Crile, a former producer for CBS's "60 Minutes" first became involved through his role as a producer but then wrote the full story in this fascinating book. It's full of larger than life characters made even better by Crile's first-rate story telling. A 2007 movie based on the book was excellent and is worth watching just for Philip Seymour Hoffman's portrayal of CIA agent Gust Avrakatos.

Wilson played the stereotypical bigger than life Texan for all it was worth. He is tall but likes to wear boots with elevated hells to boost his height further. His voice was loud and booming and, of course, he favored big belt buckles and even bigger hats.

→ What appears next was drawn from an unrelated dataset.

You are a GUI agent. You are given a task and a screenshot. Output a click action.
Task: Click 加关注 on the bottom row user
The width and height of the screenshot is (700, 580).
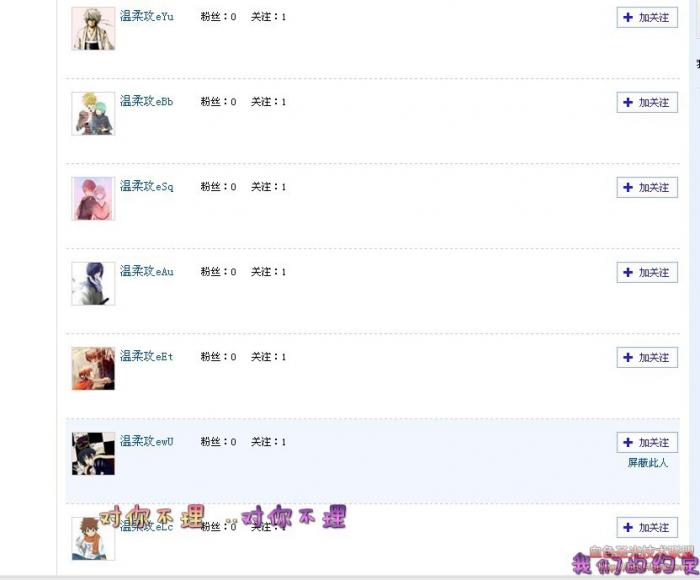tap(647, 527)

He served for twenty-four years as a congressman representing conservative Lufkin, Texas despite a scandal involving showgirls, cocaine, and a hot tub in Vegas's Ceasar's Palace. He was an alcoholic and an inveterate womanizer. Somehow he managed to secure a seat on the House defense appropriations committee, despite the opposition of the Democratic leadership, and a seat on the House intelligence oversight committee. From this position of power, which he gained in part because of his steadfast support of Israel even though there were no Jews in his District, he managed to change the course of history.

It's a long book but I can honestly say I was never bored. I learned a lot about how the government works and even came out thinking less of Lt. Col. Oliver North than I had before I read the book, a not inconsiderable achievement.

I highly recommend this book to anyone interested in U.S. foreign policy, Pakistan, or great stories about unforgettable contemporary characters.

Wednesday, February 23, 2011

Purpose of this blog


I intend to use this blog to list and review books, movies, and radio and television programs that I think are worthy of mention. I also intend to use it to link to and comment on cultural and political issues and issues of faith.



I love to feed my head—with ideas. I regularly read the New York Times, The Atlantic Monthly, the Philadelphia Inquirer, and The Economist. I like to watch Frontline, Nature, and The American Experience  on public television and occasionally Charlie Rose. I listen to NPR when I drive and routinely download Fresh Air, Radio Lab, and Atlantic Monthly podcasts. I also love to read and sometimes listen to books on tape when I’m riding my bike. I’m partial to history and current affairs. I always have a big stack of books and magazines on hand patiently waiting to be read and that list has grown even larger with my Kindle.


I'm sure other uses will occur to me over time but the above will do for a start.